Index AI: EUR 18/WU 01/95
Amnesty International se félicite de ce qu'une enquête ait été menée sur la plainte pour mauvais traitements formulée par "Mme Andersen"*1* – dont le cas était décrit dans un document de l'Organisation sur les brutalités policières au Danemark – et de ce que le procureur ayant conduit l'enquête ait recommandé que cette femme reçoive une indemnité pour avoir souffert d'« un outrage inutile et d'un inconfort additionnel ».
Le fait que le procureur ait recommandé que cette femme soit indemnisée confirme qu'elle n'a pas été traitée conformément à la procédure appropriée. D'autres éléments évoqués par le procureur dans son rapport conduisent Amnesty International à réitérer ses recommandations concernant la nourriture et les soins médicaux à fournir aux détenus.
L'Organisation n'est pas encore en possession de l'intégralité du rapport du procureur. Cependant, les extraits qui lui ont été envoyés montrent que ce dernier critique le fait que, alors qu'il ne s'agissait pas d'un cas de droit commun, "Mme Andersen" a été détenue pendant plus de quatorze heures, et sans recevoir de nourriture, en violation de la procédure existante. Le procureur note également que cette femme n'a pas été autorisée à voir un médecin, bien qu'elle en ait fait la demande à deux reprises.
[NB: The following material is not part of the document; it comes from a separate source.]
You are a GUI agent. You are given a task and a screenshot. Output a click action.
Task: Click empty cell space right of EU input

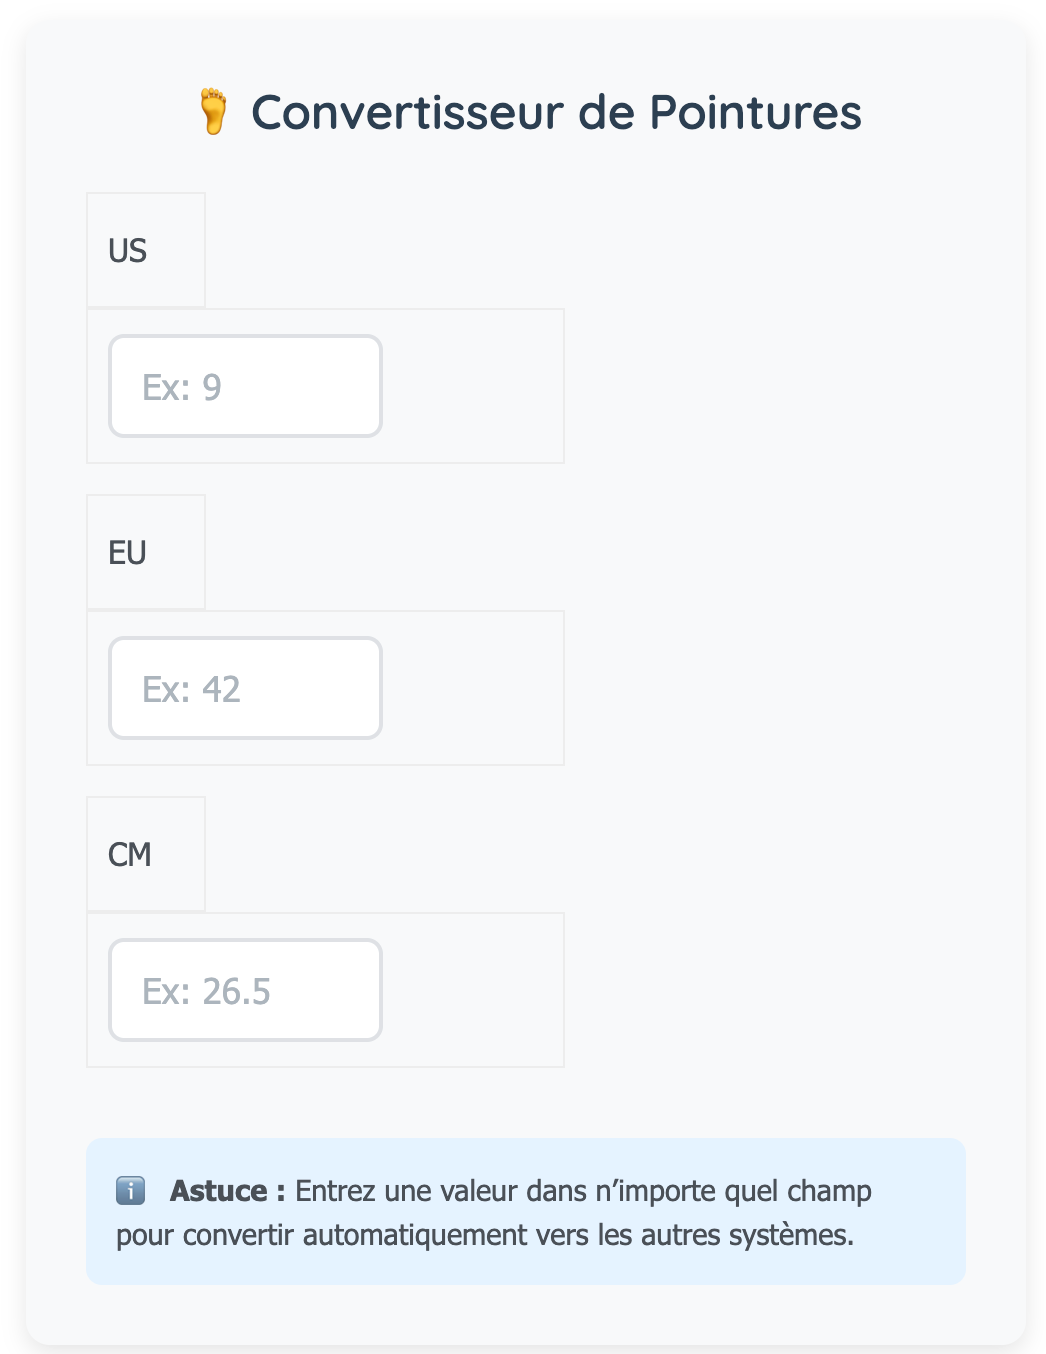tap(472, 688)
Dans le document qu'elle a publié en juin 1994 sur les mauvais traitements au Danemark, Amnesty International demandait aux autorités danoises de garantir que les détenus reçoivent de quoi boire et manger et que les normes internationales prévoyant que les détenus puissent voir un médecin soient appliquées.
Dans ce document, il était mentionné qu'il n'existe pas au Danemark de réglementation disposant que les personnes placées en garde à vue doivent avoir accès, sans condition, à un médecin. Cependant, cette disposition est garantie par les normes internationales relatives aux droits de l'homme.
Dans le cas de "Mme Andersen" – comme pour tous les cas de mauvais traitements présumés soulevés par Amnesty International auprès des gouvernements –, l'Organisation a soumis des informations concernant les faits allégués, tout en demandant aux autorités d'ouvrir une enquête exhaustive, indépendante et impartiale l
1* Le véritable nom de cette personne a été changé, sur demande.